Robert had an interesting perspective. He told me, “My father was a Pan Am pilot, so I got a glimpse of the
‘good old days.’ Pan Am practically apprenticed pilots into living high culture. Dining out, drinking fine wine,
attending the theater, and appreciating art were things taught by example. Those days are gone, but I think that
period left a lasting impression about living a good and interesting life.” International pilots often travel to cities
near major wine regions and become drawn to visit those areas on trips. Because of their travel perks,
commercial pilots can easily visit, say Burgundy, enjoying a free roundtrip flight to Paris.
Chris pointed out that pilots enjoy the perspective of wine regions and vineyard land from the air, an
opportunity unique to their profession and an experience that piqued their interest in winegrowing. He also
mentioned the enviable lifestyle of winegrowers, the camaraderie among those in the wine business, and the
opportunities to meet so many interesting people as attractions of a second career in wine.
Brad summarized the feelings of many pilots who turn to wine as a second career. “My life is so different from
where it might have been had I continued flying. I’ve met so many people that I never would have met and
done so many different things. I’m grateful to have the opportunity to have a second dream career.”
Although this article is focused on pilots, there are a number of current and former flight attendants who work in
the wine industry, Kerry McDaniel Boenisch, owner of McDaniel Vineyards, now Torii Mor Winery, wrote of
former flight attendants working in the Oregon wine industry: www.oregonwinepress.com/connecting-flight.
Former flight attendants make ideal hospitality workers at wineries. Kerry profiled Silvia Kraft, a former Pan Am
flight attendant (1979-1991). who has worked at Anne Amie Winery, Maysara, and St. Innocent Winery. Kraft
said, “During my flying career, I learned to anticipate people’s needs, ask them questions and make them feel
important so they would have a good experience. That’s very similar to the customer service experience people
expect in a winery.”
In the pages that follow, I will lay out short profiles of those who have followed the dual careers of pilot and
vintner with ones involved seriously with Pinot Noir receiving the most attention. I am sure there are a number
of wineries or vineyards with pilot owners that I have overlooked. I have only included wineries where
information was reliably available. Inquires into a number of possible pilot-related wineries received no
One interesting thought. Have you ever wondered where the word “flight” originated in connection with
sampling several wines in a lineup is in “tasting flight?” According to The Word Detective at www.worddetective.
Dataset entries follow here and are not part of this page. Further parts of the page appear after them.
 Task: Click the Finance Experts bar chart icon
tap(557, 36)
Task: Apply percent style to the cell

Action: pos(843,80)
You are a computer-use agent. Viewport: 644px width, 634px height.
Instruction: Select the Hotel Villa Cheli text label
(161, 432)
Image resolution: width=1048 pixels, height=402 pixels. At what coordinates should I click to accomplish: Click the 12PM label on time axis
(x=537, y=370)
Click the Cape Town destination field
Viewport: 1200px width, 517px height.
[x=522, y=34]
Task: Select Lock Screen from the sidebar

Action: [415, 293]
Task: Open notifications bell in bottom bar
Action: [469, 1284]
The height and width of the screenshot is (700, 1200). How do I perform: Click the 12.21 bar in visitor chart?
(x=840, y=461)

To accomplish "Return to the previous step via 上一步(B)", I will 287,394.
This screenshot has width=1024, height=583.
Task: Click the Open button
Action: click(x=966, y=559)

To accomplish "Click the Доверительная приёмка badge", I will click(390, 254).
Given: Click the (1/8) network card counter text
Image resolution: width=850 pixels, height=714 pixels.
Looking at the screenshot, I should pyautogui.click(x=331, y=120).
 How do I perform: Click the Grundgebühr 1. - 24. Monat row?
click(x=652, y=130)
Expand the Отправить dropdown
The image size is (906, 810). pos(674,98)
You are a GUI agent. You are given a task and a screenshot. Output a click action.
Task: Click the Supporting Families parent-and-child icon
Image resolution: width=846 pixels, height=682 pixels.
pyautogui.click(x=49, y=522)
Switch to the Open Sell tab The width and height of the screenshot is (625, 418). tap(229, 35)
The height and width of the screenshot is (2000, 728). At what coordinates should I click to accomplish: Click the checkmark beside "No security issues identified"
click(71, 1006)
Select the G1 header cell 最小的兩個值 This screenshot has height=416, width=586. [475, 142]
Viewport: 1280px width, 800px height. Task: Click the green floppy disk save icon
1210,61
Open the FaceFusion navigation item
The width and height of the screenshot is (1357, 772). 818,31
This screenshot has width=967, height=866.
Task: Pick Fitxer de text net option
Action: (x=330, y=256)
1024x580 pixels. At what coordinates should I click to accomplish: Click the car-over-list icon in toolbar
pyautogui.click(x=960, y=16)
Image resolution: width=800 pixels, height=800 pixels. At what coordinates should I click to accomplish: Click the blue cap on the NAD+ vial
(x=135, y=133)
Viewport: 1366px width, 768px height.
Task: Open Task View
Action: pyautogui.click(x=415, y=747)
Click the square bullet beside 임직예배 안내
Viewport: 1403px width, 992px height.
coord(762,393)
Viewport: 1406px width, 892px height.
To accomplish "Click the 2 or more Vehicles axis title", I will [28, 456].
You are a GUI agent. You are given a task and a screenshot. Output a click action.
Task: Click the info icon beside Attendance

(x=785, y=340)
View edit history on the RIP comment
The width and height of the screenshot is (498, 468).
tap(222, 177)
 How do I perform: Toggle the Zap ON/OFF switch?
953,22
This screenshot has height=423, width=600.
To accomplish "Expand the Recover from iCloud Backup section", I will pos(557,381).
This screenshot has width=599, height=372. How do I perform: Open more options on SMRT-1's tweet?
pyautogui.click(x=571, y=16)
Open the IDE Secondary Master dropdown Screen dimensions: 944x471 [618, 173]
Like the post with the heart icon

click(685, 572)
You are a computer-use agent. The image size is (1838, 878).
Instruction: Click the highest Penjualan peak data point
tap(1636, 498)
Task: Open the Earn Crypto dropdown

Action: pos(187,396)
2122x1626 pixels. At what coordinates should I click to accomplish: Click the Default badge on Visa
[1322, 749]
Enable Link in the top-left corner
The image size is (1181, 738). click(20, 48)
com, “Flight” of wines wines first appeared in print in 1978 according to the Oxford English Dictionary
(OED). The OED defines a “flight” as “a selection of small portions of a particular type of food or drink,
especially wine, intended to be tasted together for the purpose of comparison. “Flight” has been used since the
13th century to mean “a group of things or beings flying through the air together.” “Flight” in the wine tasting
world was probably adopted to convey the sense of gathering of varied small samples.